--- RECORDS SHOWN Enclosed Below ---

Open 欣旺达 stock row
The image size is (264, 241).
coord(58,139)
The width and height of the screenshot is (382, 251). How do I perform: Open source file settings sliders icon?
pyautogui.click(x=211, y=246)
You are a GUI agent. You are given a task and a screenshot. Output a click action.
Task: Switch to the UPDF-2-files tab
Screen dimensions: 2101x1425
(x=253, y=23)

--- End of Enclosed RECORDS SHOWN ---
--- RECORDS SHOWN Enclosed Below ---

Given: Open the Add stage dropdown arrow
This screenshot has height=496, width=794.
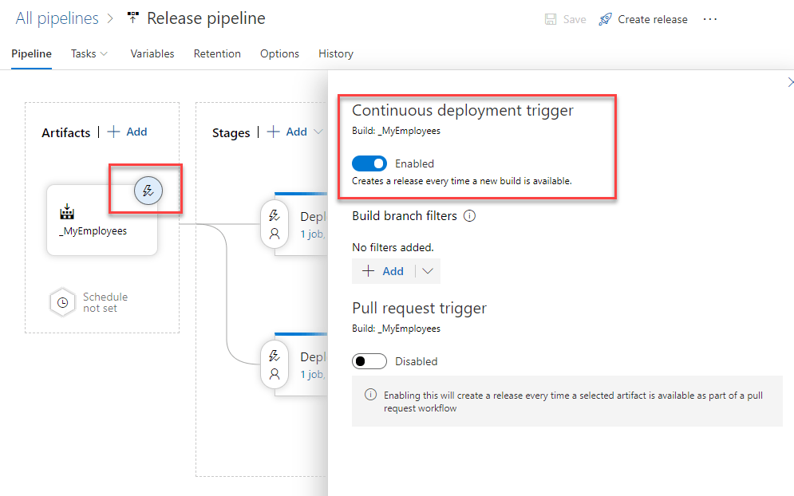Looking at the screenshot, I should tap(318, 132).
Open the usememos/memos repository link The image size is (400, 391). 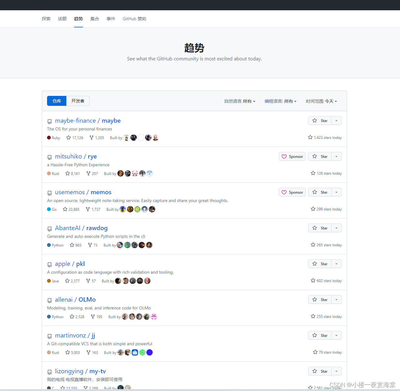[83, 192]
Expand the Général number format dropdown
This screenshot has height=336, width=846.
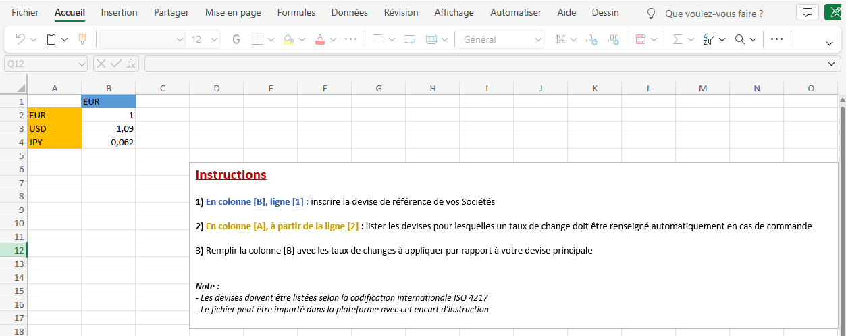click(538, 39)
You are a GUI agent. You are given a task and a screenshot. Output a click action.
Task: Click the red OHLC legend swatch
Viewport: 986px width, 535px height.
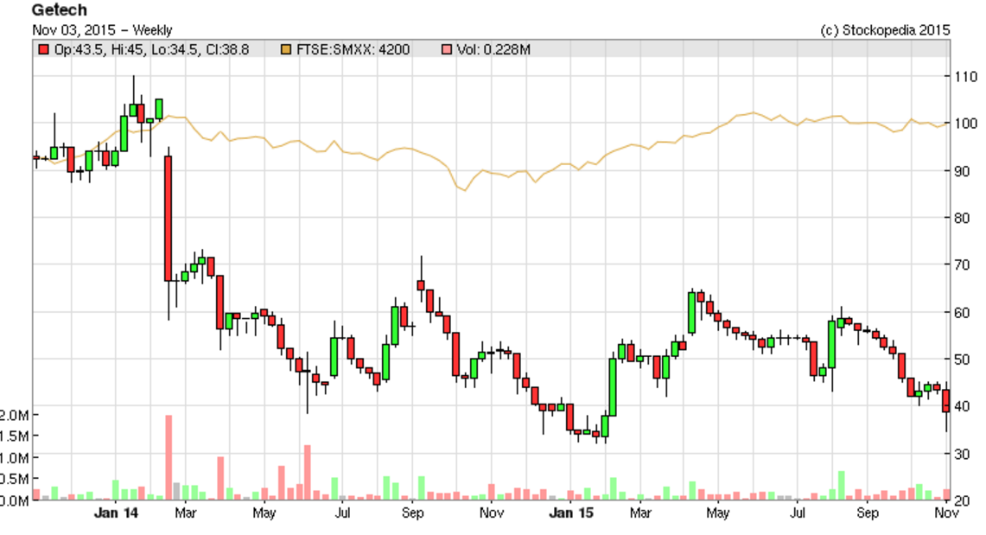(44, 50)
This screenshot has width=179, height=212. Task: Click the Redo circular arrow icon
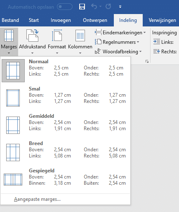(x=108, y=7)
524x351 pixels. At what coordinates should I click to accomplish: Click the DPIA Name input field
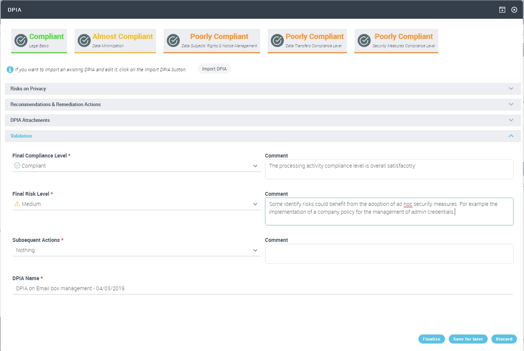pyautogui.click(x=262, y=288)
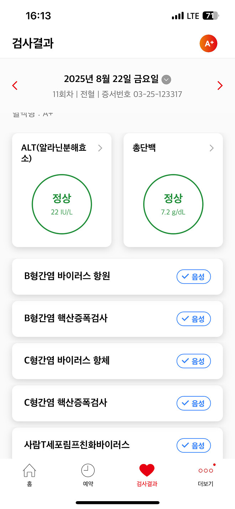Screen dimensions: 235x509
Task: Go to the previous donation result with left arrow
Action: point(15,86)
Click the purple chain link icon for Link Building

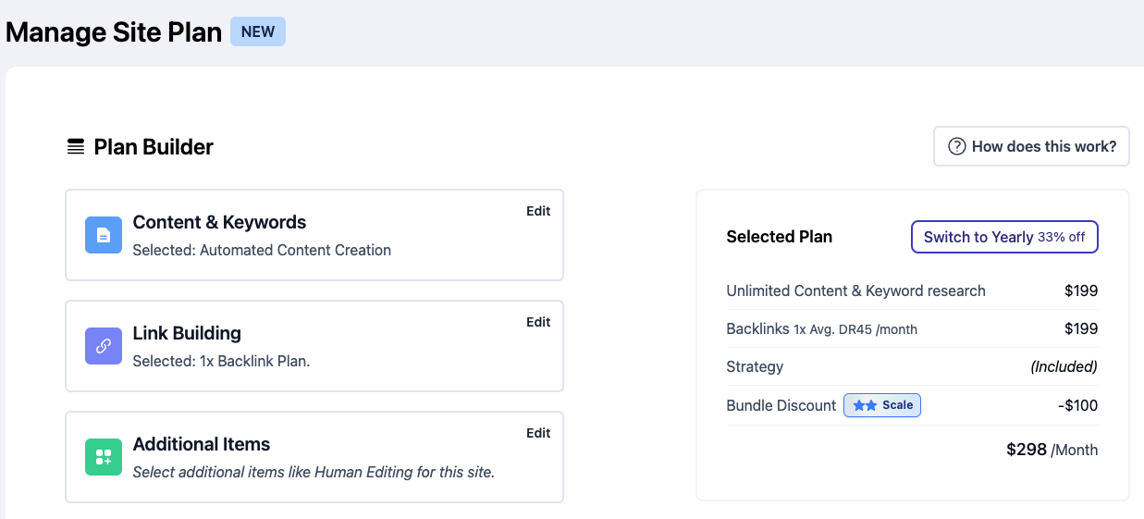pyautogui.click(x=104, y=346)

--- End of Enclosed RECORDS SHOWN ---

*ABOUT THIS EXERCISE*: List the lines of the entries that include "dropdown".

*WRITTEN RESPONSE*:
Given: Open the Add stage dropdown arrow
Expand the Général number format dropdown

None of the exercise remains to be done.